Zambia: IMF Deal Key Step to Debt Restructuring – Fitch

Zambia: IMF Deal Key Step to Debt Restructuring – Fitch
Zambian President Hichilem

Zambia: IMF Deal Key Step to Debt Restructuring – Fitch

Staff-level agreement between the International Monetary Fund, IMF, and Zambia’s government on an extended credit facility (ECF) marks an important step forward in the country’s debt-restructuring process, says Fitch Ratings.

However, IMF Executive Board approval of the ECF – and access to the USD1.4 billion in financing – is unlikely before significant progress towards an agreement with creditors, including bondholders, in the context of its application for treatment under the G20 Common Framework (CF).

Zambian authorities have said that they aim to form an official creditor committee in the first quarter of 2022.  The committee will use an IMF/World Bank Debt Sustainability Assessment (DSA) to assess the need for debt treatment.

The key parameters of the treatment will be enshrined in a memorandum of understanding (MOU), which Fitch said could clear the way for Board approval of the ECF by the end of the first quarter in 2022.

The MOU will also provide the basis for negotiations with private creditors, as a CF deal with bilateral creditors would require comparable treatment by commercial external creditors.

Eurobond investors hold approximately 40% of Zambia’s external debt, unlike other countries attempting a CF restructuring.  Fitch said if the investors are unwilling to accept the MOU’s terms that could delay the process.

“Bond investors’ reluctance to agree to the government’s consent solicitation to pause interest payments was a precursor to Zambia’s November 2020 default event”, it said.

The IMF has however indicated that the ECF will support a large upfront fiscal adjustment as well as efforts to shift spending from subsidies and inefficient public investment towards health, education, and the delivery of social benefits.

“We believe adjustments to Zambia’s food and energy subsidies will be an important element of any significant fiscal reform framework. However, such changes could be politically controversial, both because Zambia’s farm subsidies have been a vector for corruption and because reform could lead to higher food and fuel prices”.

Previous bouts of inflation have been a spark for political unrest, it added. Fitch views the shift in the government’s focus to debt sustainability and macroeconomic stability under the new administration as credit positive.

However, Fitch analysts would only look to move Zambia’s Long-Term Foreign-Currency Issuer Default Rating out of ‘RD’ once a debt exchange is agreed and relations are normalised with international creditors.

Zambia’s default was the result of long-term fiscal trends and several years of external debt accumulation.
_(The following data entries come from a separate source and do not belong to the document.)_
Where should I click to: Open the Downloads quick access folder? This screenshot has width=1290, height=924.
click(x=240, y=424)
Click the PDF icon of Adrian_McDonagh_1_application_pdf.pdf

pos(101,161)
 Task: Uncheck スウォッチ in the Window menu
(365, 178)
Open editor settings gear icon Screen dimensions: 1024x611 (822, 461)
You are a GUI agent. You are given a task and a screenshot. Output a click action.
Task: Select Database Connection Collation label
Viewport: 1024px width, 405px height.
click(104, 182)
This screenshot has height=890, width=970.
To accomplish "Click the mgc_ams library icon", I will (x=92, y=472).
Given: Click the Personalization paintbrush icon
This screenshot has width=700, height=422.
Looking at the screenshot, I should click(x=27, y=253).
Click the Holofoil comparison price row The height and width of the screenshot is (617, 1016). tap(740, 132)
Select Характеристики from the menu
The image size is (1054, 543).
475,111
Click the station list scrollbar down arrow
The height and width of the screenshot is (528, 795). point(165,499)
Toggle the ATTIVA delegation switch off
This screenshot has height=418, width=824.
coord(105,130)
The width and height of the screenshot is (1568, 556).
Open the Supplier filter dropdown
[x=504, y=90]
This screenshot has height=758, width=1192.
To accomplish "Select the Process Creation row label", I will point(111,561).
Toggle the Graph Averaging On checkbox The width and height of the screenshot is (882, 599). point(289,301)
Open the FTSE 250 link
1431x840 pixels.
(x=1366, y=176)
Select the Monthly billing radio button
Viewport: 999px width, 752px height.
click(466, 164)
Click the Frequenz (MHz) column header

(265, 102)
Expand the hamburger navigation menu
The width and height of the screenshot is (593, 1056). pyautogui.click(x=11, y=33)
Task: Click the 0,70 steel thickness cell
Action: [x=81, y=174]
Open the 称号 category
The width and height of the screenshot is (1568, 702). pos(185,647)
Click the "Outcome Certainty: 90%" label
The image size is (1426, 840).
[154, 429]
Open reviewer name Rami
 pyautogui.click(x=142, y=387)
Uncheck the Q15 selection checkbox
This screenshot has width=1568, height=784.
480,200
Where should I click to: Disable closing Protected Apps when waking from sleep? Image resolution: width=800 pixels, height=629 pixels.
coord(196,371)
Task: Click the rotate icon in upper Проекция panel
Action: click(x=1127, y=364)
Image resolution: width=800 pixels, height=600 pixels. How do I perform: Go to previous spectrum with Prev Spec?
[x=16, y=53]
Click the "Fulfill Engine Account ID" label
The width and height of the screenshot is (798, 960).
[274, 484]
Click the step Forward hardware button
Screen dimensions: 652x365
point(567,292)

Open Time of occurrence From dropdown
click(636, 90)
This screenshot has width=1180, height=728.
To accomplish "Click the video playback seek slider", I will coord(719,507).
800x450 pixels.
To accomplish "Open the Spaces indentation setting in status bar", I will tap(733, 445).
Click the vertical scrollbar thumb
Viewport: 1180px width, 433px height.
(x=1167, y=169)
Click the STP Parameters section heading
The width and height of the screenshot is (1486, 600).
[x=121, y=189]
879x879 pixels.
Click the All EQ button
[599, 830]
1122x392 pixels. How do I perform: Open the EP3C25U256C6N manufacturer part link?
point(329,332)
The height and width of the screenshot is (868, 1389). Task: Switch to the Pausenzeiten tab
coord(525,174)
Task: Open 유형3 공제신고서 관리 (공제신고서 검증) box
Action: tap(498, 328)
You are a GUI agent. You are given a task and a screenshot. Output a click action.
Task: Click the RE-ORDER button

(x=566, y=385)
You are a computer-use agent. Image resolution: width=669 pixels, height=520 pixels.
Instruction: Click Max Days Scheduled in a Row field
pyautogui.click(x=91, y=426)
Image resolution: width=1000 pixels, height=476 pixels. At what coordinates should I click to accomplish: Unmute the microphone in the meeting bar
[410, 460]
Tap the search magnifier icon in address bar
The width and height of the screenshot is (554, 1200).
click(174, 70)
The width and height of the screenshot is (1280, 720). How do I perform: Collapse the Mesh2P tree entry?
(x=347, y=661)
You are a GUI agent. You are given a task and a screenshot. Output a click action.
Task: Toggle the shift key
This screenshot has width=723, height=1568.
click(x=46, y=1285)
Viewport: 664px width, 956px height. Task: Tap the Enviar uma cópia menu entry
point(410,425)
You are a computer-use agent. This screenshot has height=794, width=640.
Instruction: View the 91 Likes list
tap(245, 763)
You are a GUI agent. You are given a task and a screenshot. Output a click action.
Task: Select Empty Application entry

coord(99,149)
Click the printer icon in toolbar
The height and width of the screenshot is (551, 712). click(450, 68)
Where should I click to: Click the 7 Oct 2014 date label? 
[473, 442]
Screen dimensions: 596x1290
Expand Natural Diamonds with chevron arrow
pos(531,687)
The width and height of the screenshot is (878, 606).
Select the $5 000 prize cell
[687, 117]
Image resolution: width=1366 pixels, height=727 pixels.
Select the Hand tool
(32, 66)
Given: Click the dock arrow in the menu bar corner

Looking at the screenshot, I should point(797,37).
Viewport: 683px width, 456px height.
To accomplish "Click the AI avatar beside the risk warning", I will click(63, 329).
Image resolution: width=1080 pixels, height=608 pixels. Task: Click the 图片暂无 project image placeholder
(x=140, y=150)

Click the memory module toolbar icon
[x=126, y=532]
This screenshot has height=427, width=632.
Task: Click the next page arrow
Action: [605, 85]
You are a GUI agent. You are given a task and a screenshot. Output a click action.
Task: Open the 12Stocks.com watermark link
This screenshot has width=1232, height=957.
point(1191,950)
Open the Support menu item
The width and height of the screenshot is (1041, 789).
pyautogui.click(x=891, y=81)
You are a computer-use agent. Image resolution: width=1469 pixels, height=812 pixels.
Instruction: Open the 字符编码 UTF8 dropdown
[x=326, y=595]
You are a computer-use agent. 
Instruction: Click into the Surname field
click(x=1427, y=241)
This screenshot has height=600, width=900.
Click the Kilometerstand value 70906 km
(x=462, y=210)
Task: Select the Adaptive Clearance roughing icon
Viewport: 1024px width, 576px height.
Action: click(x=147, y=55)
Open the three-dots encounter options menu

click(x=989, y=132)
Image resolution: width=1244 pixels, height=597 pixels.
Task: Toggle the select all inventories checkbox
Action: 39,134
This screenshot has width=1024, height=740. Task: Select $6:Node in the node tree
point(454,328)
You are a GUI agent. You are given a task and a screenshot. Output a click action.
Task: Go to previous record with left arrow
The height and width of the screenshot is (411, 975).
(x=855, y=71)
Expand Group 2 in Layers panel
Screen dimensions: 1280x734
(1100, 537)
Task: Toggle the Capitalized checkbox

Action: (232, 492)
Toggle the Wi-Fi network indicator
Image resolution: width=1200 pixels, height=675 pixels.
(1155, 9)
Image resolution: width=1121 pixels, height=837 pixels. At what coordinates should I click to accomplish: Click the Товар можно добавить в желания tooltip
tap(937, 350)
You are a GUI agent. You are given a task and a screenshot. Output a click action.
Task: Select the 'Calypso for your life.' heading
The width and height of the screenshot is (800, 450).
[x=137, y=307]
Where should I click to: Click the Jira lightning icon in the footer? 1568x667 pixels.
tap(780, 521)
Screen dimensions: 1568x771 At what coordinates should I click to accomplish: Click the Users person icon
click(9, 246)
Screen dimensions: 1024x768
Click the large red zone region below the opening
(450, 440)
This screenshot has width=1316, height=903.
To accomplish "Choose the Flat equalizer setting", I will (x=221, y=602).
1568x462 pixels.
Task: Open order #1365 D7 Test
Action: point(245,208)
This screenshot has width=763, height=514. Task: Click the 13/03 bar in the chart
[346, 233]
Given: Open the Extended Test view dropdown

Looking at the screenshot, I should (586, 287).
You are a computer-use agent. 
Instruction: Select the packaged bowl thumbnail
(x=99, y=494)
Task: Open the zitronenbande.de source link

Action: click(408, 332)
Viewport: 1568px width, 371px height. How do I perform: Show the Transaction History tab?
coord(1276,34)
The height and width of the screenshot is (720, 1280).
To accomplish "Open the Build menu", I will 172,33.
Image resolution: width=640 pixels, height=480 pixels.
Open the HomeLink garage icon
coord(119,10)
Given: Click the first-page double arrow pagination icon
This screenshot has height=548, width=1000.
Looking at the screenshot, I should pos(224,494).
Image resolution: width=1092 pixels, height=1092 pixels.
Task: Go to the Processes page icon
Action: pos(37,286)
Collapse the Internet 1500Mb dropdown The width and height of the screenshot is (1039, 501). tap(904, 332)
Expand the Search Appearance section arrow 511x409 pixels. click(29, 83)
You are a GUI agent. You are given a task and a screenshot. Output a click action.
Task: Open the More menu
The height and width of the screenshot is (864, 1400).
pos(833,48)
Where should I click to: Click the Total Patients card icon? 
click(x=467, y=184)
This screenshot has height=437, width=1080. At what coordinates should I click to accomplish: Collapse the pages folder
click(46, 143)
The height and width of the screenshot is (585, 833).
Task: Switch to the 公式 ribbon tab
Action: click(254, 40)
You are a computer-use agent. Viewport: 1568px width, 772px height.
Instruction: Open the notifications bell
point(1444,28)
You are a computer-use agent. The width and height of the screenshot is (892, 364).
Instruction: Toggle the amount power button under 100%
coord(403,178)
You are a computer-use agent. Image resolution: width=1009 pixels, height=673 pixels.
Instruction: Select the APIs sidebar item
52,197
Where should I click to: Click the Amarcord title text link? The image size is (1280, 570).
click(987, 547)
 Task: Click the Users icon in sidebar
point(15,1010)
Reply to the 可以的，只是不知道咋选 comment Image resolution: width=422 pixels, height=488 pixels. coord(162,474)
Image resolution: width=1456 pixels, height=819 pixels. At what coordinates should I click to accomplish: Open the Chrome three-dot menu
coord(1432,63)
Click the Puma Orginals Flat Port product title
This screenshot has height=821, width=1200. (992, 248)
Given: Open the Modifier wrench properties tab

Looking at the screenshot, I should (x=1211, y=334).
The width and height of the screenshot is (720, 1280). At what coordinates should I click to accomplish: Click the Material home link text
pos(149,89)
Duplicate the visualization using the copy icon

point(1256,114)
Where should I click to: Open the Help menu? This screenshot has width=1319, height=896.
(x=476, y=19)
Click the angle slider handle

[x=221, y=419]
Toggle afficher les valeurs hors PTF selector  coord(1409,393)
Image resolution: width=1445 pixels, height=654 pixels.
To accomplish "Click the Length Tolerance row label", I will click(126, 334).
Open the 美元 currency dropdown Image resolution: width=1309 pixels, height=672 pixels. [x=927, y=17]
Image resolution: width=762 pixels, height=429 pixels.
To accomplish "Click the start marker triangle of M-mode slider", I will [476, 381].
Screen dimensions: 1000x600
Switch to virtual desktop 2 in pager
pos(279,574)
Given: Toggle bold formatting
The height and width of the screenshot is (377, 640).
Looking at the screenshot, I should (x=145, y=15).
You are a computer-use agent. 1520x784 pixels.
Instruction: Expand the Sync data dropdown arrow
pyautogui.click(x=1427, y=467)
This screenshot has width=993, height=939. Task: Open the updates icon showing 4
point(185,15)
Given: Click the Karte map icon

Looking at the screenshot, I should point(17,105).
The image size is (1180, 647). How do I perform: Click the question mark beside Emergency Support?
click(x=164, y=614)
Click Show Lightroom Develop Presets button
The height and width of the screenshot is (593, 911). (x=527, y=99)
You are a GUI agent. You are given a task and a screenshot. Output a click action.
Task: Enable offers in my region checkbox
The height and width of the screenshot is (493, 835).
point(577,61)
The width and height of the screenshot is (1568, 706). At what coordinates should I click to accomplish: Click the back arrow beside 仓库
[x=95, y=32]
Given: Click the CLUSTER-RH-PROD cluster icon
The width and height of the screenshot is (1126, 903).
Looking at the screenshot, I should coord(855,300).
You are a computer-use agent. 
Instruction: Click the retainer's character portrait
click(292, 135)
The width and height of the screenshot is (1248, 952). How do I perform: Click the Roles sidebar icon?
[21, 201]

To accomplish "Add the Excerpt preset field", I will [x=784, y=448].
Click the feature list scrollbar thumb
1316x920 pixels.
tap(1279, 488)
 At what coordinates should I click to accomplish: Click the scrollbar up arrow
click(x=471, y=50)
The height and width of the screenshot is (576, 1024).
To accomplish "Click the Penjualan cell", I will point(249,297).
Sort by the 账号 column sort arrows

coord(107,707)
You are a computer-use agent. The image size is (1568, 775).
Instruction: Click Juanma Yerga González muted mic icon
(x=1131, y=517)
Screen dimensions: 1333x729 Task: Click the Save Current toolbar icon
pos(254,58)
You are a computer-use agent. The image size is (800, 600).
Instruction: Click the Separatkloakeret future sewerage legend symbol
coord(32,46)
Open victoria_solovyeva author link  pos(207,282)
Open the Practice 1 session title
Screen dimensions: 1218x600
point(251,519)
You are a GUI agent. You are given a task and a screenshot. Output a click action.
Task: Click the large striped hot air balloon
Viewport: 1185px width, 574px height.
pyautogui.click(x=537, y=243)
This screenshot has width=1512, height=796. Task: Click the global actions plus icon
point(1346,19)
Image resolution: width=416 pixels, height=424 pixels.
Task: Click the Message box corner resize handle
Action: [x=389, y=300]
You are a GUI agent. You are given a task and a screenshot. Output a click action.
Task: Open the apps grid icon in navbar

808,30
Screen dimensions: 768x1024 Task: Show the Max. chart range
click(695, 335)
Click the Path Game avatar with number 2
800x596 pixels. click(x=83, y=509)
Weaknesses in public financial management are likely to remain despite signs of willingness to undertake fiscal reform.

The Covid-19 shock of 2020 saw Zambia’s fiscal deficit reach 12% of GDP, which took general government debt to 118% of GDP. By comparison, the median debt/GDP ratio for ‘B’ rated sovereigns was around 65% of GDP in 2020.

“We expect the country to record a deficit of 10.3% of GDP in 2021, above the budgeted target of 9.4%, easing to 8.5% in 2022, still well above the budget target of 6.7%”, Fitch said.

It noted that high copper prices will provide support for Zambia’s external debt sustainability, as increased copper export receipts will lower the country’s gross financing requirement and bolster international reserves.

However, they may complicate debt restructuring negotiations if creditors view them as supporting the government’s debt repayment capacity, even though copper receipts have historically averaged only around 10%-15% of fiscal revenue.

The global rating firm believes the speed of Zambia’s debt-restructuring negotiations under the CF, any benefits in terms of net-present value reductions, and the subsequent prospects for renewed market access will be closely observed by other stressed sovereigns and could affect their willingness to participate in potential debt restructurings under the framework.